Acetone or Solvent Treated Coloured Coins
The recent glut of coloured coins released by the Royal Australian Mint have made acetone or solvent treated coins the single most common post-mint-damage coin that is NOT an error. If the colour is missing from a coloured coin, then there’s about a 99.9999% chance that someone has removed it from the coin with solvent. And this is not a new thing, it’s been going on since 2001 when unscrupulous coins sellers were removing the printed map of Australia from the reverse of 2001 dollar coins from proof sets and selling them as errors. In fact, removing colour from coins is something we’ve been writing about for almost 10 years, including this article on “uniface” 2004 dollar coins, this one about no colour $2 coins, and this one on removing the colour from printed wildlife dollar coins.
Sanded or Ground Coins
If you’ve found a coin that is missing a lot of the obverse design or the reverse design and had a strangely flat appearance then you’ve almost certainly got a coin that someone has sanded on a belt sander or ground down on a bench grinder. Why? Honestly, we have no idea. But just look for the telltale parallel lines across the missing part of the design and that’s a sure sign of a ground down coin. Some people argue with us that their coin is a “filled die” but that’s simply not true, filled dies are never ever ever so flat, nor do they show parallel lines or striations
Acid Treated Coins
People have been putting coins in acid for decades. Again, we’re not sure why but we see several pictures of acid treated coins a month. They are described variously as filled dies, strange strikes, and thin planchets. Sometimes they are treated on one side, mostly on both. But they are all just post mint damage. Above you can see a 50 cent we found in circulation that exhibits all of the characteristics of an acid treated coin. Note how the lettering appears spidery, note also they the strange indentations that are parallel and seem to be more clustered around the areas of high relief such as the portrait, the lettering, and the rims. That’s because when a coin is struck the grain microstructure of the metal is altered, with larger grains around the areas of high relief (the greatest metal deformation). These larger grains are more easily attacked by acid and hence you tend to see more erosion in those areas than in the flat and less deformed part of the coin. Some readers have tried to argue with us that it can’t be acid because it would attack all surfaces equally. Well, if those readers would like to go away and do a 4 year engineering degree that included several courses on metallurgy like one of your authors did then they are welcome to do so and come back and discuss the issue again.

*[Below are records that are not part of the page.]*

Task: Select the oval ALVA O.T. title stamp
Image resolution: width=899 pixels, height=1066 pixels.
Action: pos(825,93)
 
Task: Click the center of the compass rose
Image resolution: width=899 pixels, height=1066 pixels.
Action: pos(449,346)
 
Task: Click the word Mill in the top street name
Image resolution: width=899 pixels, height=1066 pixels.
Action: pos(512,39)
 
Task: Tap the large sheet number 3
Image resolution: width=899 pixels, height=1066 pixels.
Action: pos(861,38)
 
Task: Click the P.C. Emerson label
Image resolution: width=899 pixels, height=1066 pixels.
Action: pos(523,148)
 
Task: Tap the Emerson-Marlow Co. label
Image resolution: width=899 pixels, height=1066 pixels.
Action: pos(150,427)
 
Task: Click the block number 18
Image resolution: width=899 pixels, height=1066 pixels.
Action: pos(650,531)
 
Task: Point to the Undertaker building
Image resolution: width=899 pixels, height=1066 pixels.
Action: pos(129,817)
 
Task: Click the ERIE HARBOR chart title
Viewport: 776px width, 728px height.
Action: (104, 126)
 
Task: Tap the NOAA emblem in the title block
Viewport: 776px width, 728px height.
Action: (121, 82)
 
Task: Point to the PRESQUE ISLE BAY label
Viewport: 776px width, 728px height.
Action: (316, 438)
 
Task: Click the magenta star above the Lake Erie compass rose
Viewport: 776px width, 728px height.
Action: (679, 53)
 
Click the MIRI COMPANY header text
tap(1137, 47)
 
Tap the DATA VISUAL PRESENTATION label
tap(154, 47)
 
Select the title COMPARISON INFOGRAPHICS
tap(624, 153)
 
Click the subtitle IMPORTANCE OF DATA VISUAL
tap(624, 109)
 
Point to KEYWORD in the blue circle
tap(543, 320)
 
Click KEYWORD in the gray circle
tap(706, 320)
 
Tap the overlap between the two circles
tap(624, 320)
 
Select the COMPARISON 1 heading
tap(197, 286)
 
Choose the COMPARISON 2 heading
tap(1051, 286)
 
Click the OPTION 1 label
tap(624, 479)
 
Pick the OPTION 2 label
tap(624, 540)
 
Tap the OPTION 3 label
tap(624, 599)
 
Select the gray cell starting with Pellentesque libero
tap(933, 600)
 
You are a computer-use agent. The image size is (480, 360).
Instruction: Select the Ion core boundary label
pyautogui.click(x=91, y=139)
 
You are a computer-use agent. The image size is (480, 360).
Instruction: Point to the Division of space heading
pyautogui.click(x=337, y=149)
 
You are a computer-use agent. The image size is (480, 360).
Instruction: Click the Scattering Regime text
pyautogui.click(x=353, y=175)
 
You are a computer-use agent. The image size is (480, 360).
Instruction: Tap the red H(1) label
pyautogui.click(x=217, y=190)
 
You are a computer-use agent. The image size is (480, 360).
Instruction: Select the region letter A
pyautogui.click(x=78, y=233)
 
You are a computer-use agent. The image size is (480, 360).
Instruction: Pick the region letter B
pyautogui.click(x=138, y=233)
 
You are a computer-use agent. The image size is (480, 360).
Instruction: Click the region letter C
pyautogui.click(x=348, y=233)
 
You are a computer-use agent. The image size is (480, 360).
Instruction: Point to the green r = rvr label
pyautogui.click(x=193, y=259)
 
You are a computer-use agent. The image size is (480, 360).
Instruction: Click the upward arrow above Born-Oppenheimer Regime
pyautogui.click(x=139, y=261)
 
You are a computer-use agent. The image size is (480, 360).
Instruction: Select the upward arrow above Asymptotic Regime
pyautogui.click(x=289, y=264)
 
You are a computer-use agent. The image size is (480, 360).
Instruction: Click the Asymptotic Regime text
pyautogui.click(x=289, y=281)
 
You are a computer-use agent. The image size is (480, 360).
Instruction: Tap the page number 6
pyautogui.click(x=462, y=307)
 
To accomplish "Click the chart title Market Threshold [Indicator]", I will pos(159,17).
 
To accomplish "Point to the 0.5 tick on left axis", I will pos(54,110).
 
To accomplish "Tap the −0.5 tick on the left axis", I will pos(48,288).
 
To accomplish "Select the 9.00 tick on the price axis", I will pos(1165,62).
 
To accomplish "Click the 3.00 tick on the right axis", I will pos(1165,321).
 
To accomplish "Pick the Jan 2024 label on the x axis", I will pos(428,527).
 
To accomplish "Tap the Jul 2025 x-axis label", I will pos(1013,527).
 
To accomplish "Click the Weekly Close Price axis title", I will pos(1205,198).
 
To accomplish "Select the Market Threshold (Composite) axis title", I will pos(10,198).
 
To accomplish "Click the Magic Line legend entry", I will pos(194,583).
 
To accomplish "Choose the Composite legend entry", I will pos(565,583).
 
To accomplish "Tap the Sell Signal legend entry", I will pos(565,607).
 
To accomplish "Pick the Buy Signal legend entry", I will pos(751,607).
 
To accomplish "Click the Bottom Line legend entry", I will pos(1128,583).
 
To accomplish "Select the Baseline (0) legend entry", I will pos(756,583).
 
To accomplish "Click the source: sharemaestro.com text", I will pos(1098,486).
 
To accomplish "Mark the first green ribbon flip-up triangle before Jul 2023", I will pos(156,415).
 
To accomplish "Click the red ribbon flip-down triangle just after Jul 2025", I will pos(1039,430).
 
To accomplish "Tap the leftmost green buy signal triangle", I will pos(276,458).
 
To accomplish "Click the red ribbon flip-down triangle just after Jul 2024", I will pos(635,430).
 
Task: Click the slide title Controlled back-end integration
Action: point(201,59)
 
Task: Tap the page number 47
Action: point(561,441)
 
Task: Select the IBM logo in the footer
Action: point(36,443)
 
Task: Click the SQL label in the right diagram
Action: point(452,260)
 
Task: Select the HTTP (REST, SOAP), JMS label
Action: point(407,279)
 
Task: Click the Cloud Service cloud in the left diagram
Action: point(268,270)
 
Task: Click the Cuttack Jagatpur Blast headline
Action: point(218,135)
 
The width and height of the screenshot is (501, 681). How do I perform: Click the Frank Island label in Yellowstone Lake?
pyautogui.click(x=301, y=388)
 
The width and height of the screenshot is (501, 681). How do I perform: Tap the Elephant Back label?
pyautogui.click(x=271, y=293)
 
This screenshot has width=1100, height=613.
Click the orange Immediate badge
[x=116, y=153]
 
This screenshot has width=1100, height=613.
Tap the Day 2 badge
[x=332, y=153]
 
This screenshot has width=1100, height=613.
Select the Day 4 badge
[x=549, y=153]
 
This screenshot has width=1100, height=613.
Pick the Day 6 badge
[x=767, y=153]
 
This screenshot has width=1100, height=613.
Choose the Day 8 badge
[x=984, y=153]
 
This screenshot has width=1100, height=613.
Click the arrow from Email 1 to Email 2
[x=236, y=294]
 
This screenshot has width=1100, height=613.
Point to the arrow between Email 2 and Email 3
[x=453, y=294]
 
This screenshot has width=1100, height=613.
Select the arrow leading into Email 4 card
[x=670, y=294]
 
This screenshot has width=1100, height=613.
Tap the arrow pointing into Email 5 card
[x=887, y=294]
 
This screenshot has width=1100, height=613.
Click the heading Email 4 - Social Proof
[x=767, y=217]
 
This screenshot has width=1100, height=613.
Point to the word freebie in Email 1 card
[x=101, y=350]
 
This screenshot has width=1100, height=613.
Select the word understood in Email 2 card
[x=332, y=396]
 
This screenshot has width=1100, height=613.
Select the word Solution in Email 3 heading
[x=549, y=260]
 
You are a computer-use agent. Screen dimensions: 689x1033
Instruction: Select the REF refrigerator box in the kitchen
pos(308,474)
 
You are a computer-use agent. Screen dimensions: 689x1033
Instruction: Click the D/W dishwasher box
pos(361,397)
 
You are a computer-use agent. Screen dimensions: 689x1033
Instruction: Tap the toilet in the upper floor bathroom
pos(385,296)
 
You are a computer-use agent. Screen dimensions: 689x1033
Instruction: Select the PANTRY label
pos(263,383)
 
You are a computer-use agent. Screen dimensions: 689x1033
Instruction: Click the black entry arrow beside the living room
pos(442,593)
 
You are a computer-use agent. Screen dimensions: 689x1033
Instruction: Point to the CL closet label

Hammer, Vice, or Shed Jobs
The sorts of damaged coins you can see above are probably one of the most troubling we see. Mostly because they are created deliberately to deceive error collectors. So called “shed jobs”, or “hammer coins”, or even “vice jobs” are created by squashing a coin between two other coins. They are then sold variously as brockages, double strikes, or multiple strikes. The coins at the top of the image above were bought at a legitimate public auction, so not only did they deceive the buyer, they also deceived the auction house. The coins at the bottom of the image were made by a friend of ours in about 5 minutes using tools from his shed. So why are they not errors? In every case the second “strike” is ALWAYS low pressure, much much much lower pressure than a real coin strike. In fact, when a coin really is double struck almost all evidence of the first strike is obliterated by the second. Other reasons these are impossible is because they require two simultaneous die caps (which is basically impossible), or even have improbable strike combinations like a 2 cent impressed on one side by 10 cent and the other by a 1 cent, a circumstance that is impossible. Our warning with this type of coin (and every other type of error) is that if you do not understand how it was made then don’t buy it. Go away and get a basic understanding of the coin manufacturing process and you’ll quickly see that these “shed jobs” are nothing more than damaged coins.
Roadkill or Mower Coins
Coins like that above are what we like to call roadkill coins or mower coins. Why? Because they’ve most likely spent part of their lives getting run over by vehicles on a road or in a car park. Or perhaps made close acquaintance with the spinning blades of a lawnmower. They are horrifically damaged and so horrifically damaged that we’re amazed anyone would think they are an error. And yet, somehow people do. We’ll just re-iterate what we said earlier, go away and get a basic understanding of the coin manufacturing process and you’ll quickly see that these damaged coins could never have got they way they are during the coin manufacturing process.